Michel Urvoy in the best-selling regional daily Ouest France says the president "made a success" of the press conference but warns that this is "not enough to reverse the fall in confidence". Mr Hollande "made himself presidential" and "managed to give coherence to a more or less disorderly sum of promises and decisions", Urvoy adds. Overall, he "passed the test with a kind of serenity which contrasts remarkably with his ratings in the polls".
The fact that Mr Hollande has defined growth and jobs as his objectives prompts Le Monde's commentator Francoise Fressoz to ask in her blog: "Why did he not tell us that before, as soon as he took office, with the same gravity?" She adds, however, that it is far from certain whether bosses and employees are capable of reaching the "historic compromise" called for by Mr Hollande, which aims to balance "greater flexibility for companies" with "greater protection for employees".

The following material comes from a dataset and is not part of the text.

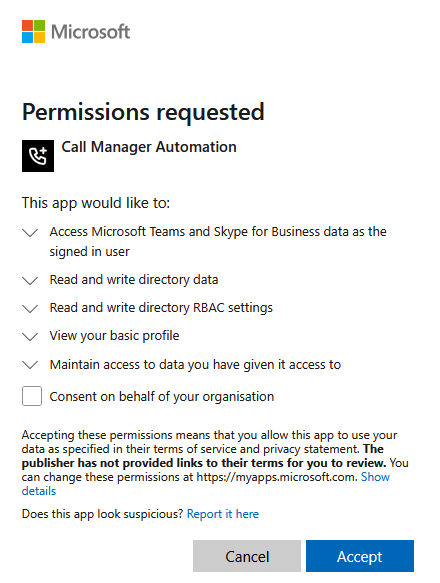Click the Maintain access to data text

Leading the camp of the critics, the centre-right Le Figaro detects a flaw in Mr Hollande's assertion that he is sticking to his election promises: "If the president is faithful to the candidate, why has his opinion poll rating dropped by 20 per cent in less than 200 days?" The answer given by commentator Paul-Henri du Limbert is that voters have noticed that Mr Hollande's manifesto was "unworkable". "It is necessary to talk about austerity, efforts, sacrifices and reforms, and obviously to implement policies that go with that, which have nothing to do with those he advocated in May," he says.
On the left, L'Humanite laments that, while the section headings of Mr Hollande's manifesto remain on the table, they turned out to be "empty" in his press conference. "This defence of his own cause may well not reassure left-wing voters... that their voice will be heard," commentator Patrick Apel-Muller says. According to him, the president "preferred credibility with regard to financial markets" over jobs and growth.
Several papers emphasise that the real test for Mr Hollande is not whether he keeps his policy pledges but whether those policies will have the desired results.
Francois Ernenwein in La Croix says "fulfilling past commitments will count for much less than the results achieved in the field of growth and the fight for jobs". Jean-Michel Bretonnier in La Voix du Nord is cautious, saying: "Yesterday Francois Hollande seemed to measure up well to his office. We are waiting to see whether he will measure up well to the issues."